Eduard David Rügemer was a German major in the Wehrmacht who was posthumously honored by Yad Vashem as Righteous Among the Nations for rescuing Jews.

== Life ==
Eduard Rügemer was born on March 27 ,1883 in Nuremberg, the son of saddler Friedrich Philipp Christian Rügemer (1852–1927) and his wife Katharina Born (1850–1912), who came from the Palatinate. Following the invasion of the Soviet Union, Rügemer, a major in the Wehrmacht, was deployed to Tarnopol in eastern Galicia in late summer. During the German occupation, the Jews living there were forced into a ghetto and forced to perform labor, including in the major's army motor vehicle depot. He helped his Polish housekeeper, the forced laborer Irene Gut Opdyke, hide twelve Jews threatened with deportation in the cellar of the villa requisitioned for him during the liquidation of the ghetto, and later in a nearby bunker protected by woods. In return, he demanded sexual favors from Irene Gut, to which she agreed in order to protect those in hiding. As a result of this assistance, all those rescued survived. Among those rescued was Roman Haller, who was born in the forest hideout in May 1944.

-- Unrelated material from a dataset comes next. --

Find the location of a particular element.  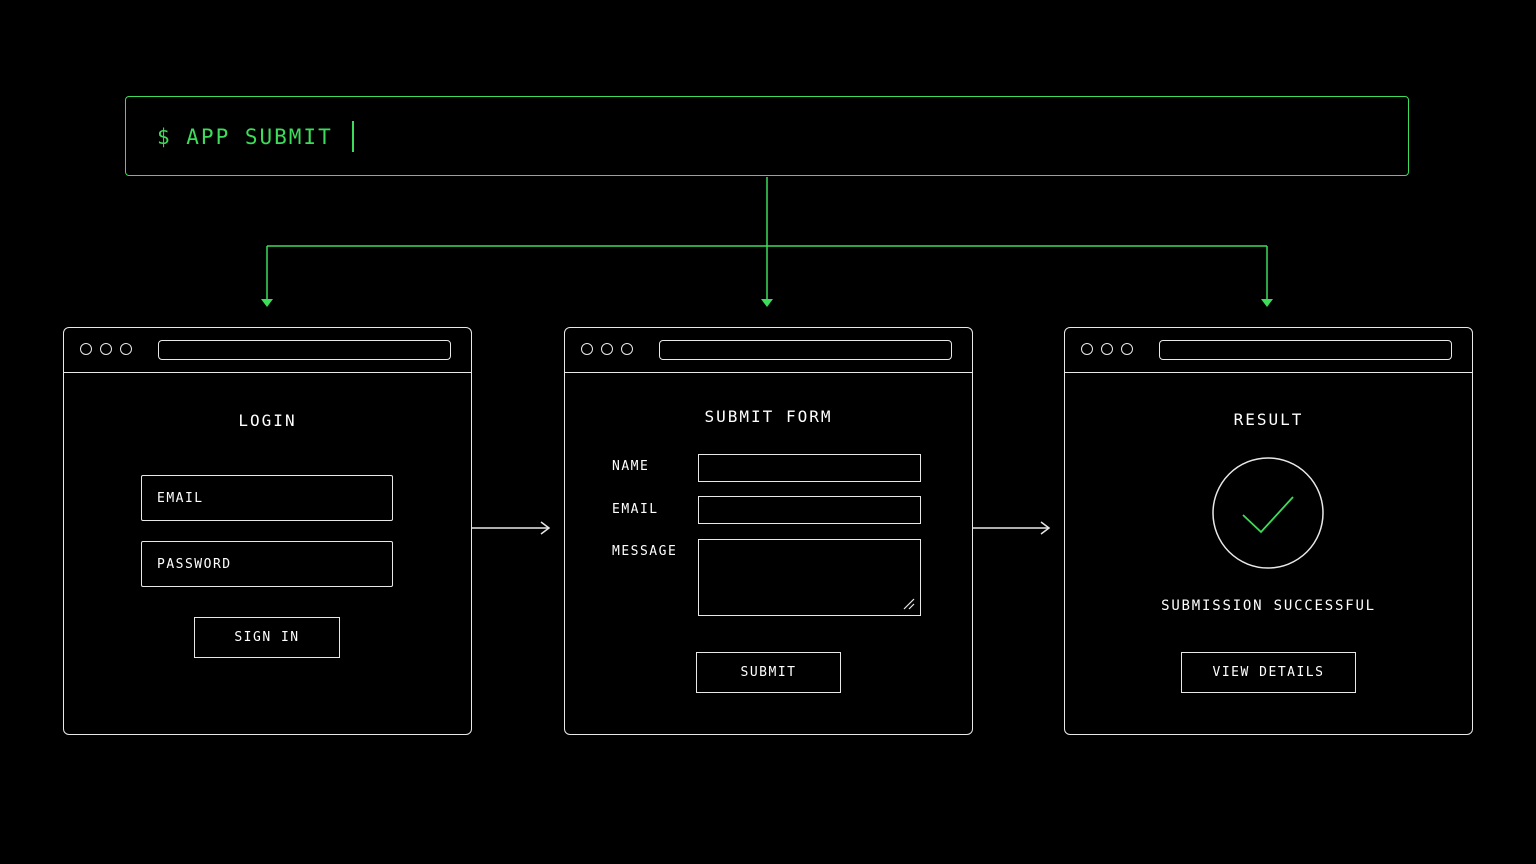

After the war, Rügemer was rejected by his wife and children in Nuremberg for being party to saving Jews. Later, the Hallers tracked down Rügemer and brought him from Nuremberg to their home in Munich, where he lived until his death in 1953. Rügemer became Zeide ('grandfather') to Roman Haller. Haller went on to serve as director of the German office of the Claims Conference, which represents the victims of the Holocaust in negotiating restitution for the victims of Nazi persecution. According to official records, Rügemer died in Nuremberg.

Posthumously, Rügemer was honored by Yad Vashem in 2012 as Righteous Among the Nations. Rügemer's 90-year-old son Erich Rügemer accepted the medal and certificate on his behalf in Allersberg in early February 2014. Roman Haller was also present during the ceremony.

In the 2023 film Irena's Vow by Louise Archambault, he was portrayed by Dougray Scott.